Take, for example, the manufactured uproar over NDP candidate Linda McQuaig’s recent comments on Canada’s tar sands. Here is what she said:

“A lot of the oilsands oil may have to stay in the ground if we’re going to meet our climate change targets,” McQuaig said.

“We’ll know that better once we properly put in place a climate change accountability system of some kind,” she told host Rosemary Barton. “And…once we have a proper review process for our environmental projects like pipelines.”

Pretty innocuous stuff. But not during an election campaign.

Conservatives, who tend to think that global warming is a world-wide socialist hoax, groped for their pearls. Stephen Harper set the frantic tone:

That is the NDP’s not-so-hidden agenda on development….The NDP is consistently against the development of our resources and our economy. That’s why they have been a disaster wherever they’ve been in government and why they would wreck this economy if they ever got in, and why they must never get into power in this country.

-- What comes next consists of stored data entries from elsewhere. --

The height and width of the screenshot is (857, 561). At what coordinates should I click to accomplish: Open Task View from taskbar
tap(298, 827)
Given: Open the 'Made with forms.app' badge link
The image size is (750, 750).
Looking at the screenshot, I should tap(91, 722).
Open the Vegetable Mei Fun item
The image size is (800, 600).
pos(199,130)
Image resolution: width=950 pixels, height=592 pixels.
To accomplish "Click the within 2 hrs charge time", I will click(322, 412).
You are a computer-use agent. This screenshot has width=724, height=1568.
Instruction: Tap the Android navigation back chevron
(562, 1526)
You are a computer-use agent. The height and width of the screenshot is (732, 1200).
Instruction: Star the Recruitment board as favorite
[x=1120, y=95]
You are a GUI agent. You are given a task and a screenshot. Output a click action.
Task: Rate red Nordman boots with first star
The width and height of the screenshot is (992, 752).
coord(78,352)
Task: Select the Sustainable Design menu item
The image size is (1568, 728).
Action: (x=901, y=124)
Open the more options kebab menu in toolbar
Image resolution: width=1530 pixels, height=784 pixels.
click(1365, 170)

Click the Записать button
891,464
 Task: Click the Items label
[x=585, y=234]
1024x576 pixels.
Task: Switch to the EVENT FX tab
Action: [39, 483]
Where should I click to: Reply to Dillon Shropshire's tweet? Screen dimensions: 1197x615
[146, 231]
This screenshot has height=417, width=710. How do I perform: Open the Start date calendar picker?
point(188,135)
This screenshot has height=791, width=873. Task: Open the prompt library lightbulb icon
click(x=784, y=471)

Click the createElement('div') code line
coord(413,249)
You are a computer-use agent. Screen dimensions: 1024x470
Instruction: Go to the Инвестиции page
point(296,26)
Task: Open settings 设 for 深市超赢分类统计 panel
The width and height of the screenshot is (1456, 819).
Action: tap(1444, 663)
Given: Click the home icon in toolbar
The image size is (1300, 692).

The NDP, wilting in the oil-powered backlash, announced through a spokesperson that keeping the tar sands in the ground is “not the NDP’s position.” It wasn’t McQuaig’s either, of course. One might be tempted to introduce a new Twitter hashtag, #NotEveryBarrel.

But the Liberals, led by the callow Justin Trudeau, once again set the benchmark for cheap political grandstanding. McQuaig’s comment, says the Hair Apparent, is an “extreme position.”

Well, hardly. From the CBC report cited above:

The remark is in line with views expressed by some scientists in recent years. A 2009 paper in the journal Nature by researchers from Oxford University and elsewhere calculated that more than half the planet’s proven oil, gas and coal reserves would have to be left in the ground for the world to keep global warming to below two degrees Celsius — considered a critical threshold to avoid massive climate disasters.

Evidence. Science. Conservatives reject both, almost as a matter of principle. But today’s Liberals, it seems, are quite willing to jettison them as well, if there’s a vote in it.